Renault sigue sufriendo los problemas que arrastraba Lotus en 2014
Una escudería histórica ha vuelto a la Fórmula 1 este año, y no precisamente por la puerta grande. Sí, estamos hablando de Renault, que hizo oficial la compra del equipo Lotus ‘in extremis’, cuyos recursos económicos estaban ahogados en una crisis de la que solo había una salida.
Dichos problemas económicos que sufría Lotus se veían reflejados en el monoplaza, y, por tanto, en los resultados, y ahora en la escudería francesa tienen que lidiar con esa herencia. Pero el proyecto de Renault es a largo plazo, y por eso se han centrado desde muy pronto en el desarrollo del coche del año que viene.
Ni más ni menos que cinco años. Ese es el plazo que ha marcado el Director Técnico de Renault, Bob Bell, para conquistar el campeonato del mundo. Para el año que viene espera poder pelear con los equipos de media parrilla y mira hacia el podio para 2018.

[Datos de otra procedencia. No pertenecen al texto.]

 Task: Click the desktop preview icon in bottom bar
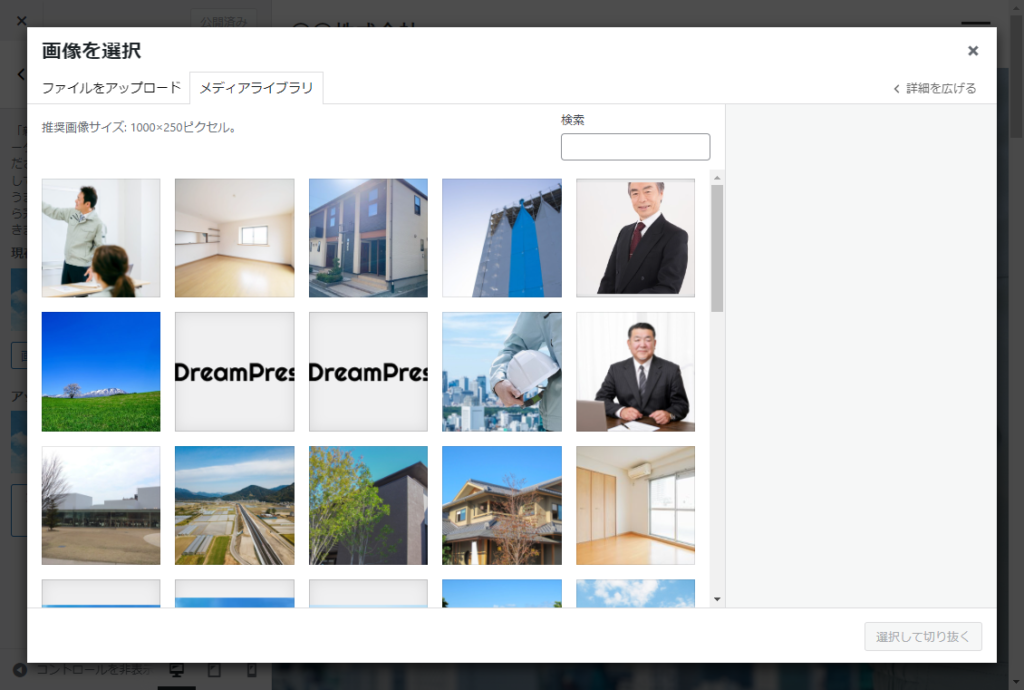click(x=177, y=670)
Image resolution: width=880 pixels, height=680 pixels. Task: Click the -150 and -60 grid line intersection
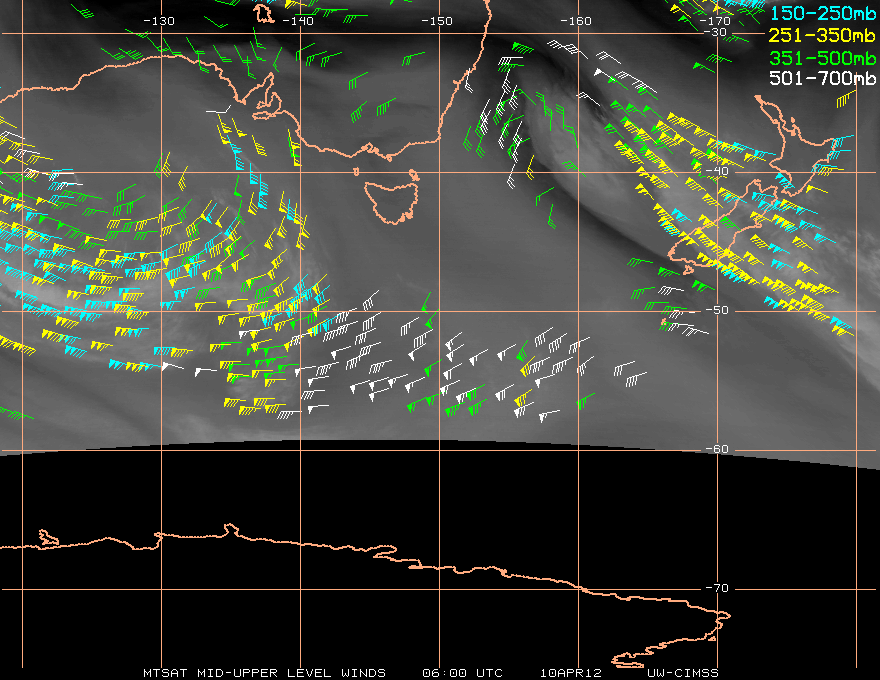coord(438,450)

«Si miras la historia, y ves cuánto le costó a Red Bull cuando compró Jaguar, o cuánto desde que Renault compró a Benetton, o lo que le costó a Mercedes tras comprar Brawn… A todos les costó cinco años ganar un campeonato. Ese es el espacio de tiempo que nos hemos propuesto. Y creo que es realista y entra dentro de las líneas corporativas. Nuestro objetivo para 2017 es estar junto a equipos de media parrilla y ya en 2018, si se puede, buscar podios», señala el británico.

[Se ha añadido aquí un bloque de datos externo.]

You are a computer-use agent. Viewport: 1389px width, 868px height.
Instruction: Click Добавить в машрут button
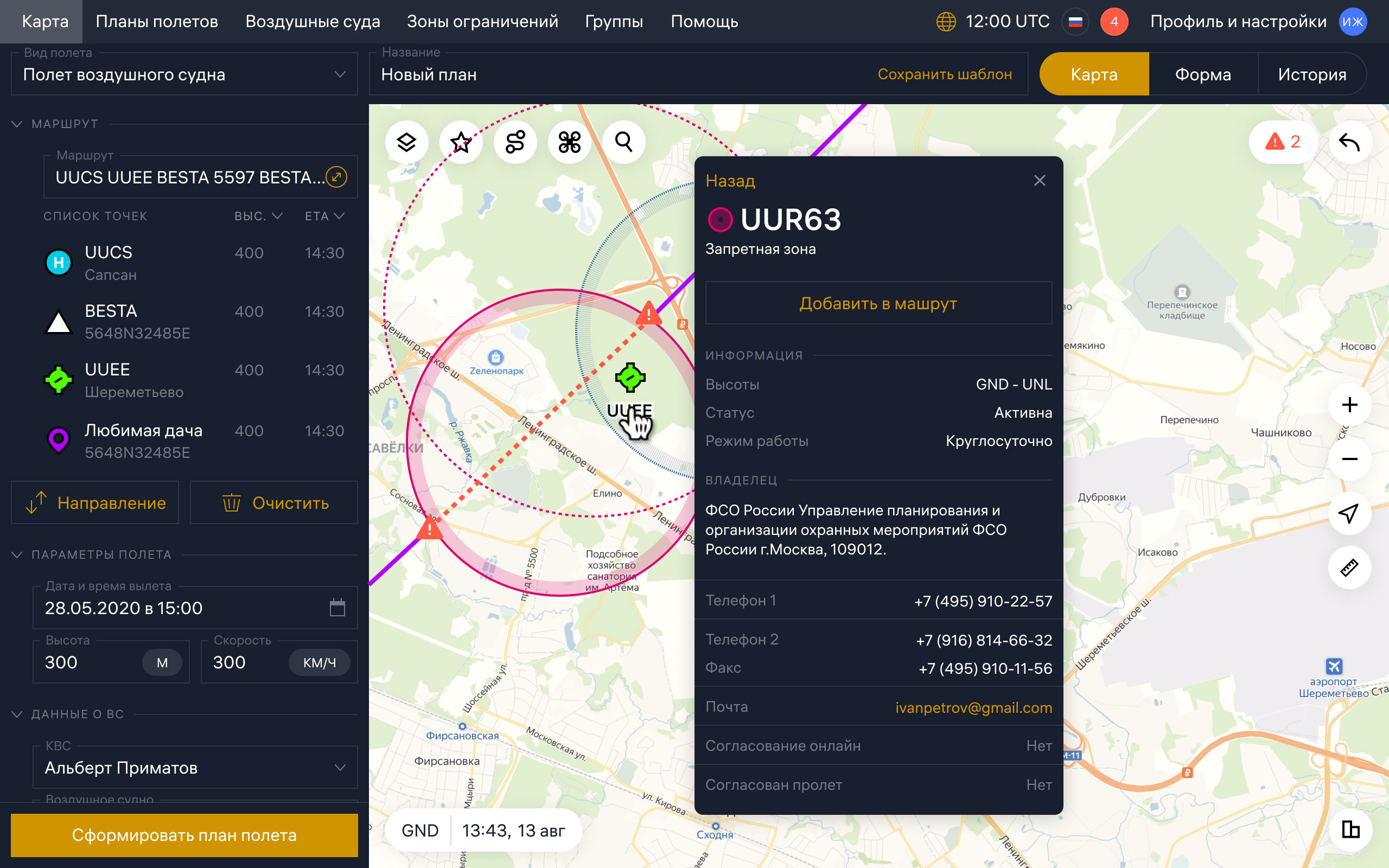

Con respecto a los resultados de este año, Bell asegura que no es la posición que esperaban, pero sabe que ahora mismo poco se puede hacer para mejorar, y mira al futuro con la esperanza de poder evolucionar un coche que ahora mismo no es competitivo.
«No estamos contentos a nivel corporativo de sumar punto a punto y rondar, como mucho, la décima posición. De hecho, ese punto significa mucho para nosotros. He sumado puntos de uno en uno a lo largo de los años, pero ese punto significa más que los otros quizá. Es motivador para el equipo y levanta la moral porque es un logro que cuesta conseguir», concluye Bob Bell para F1i.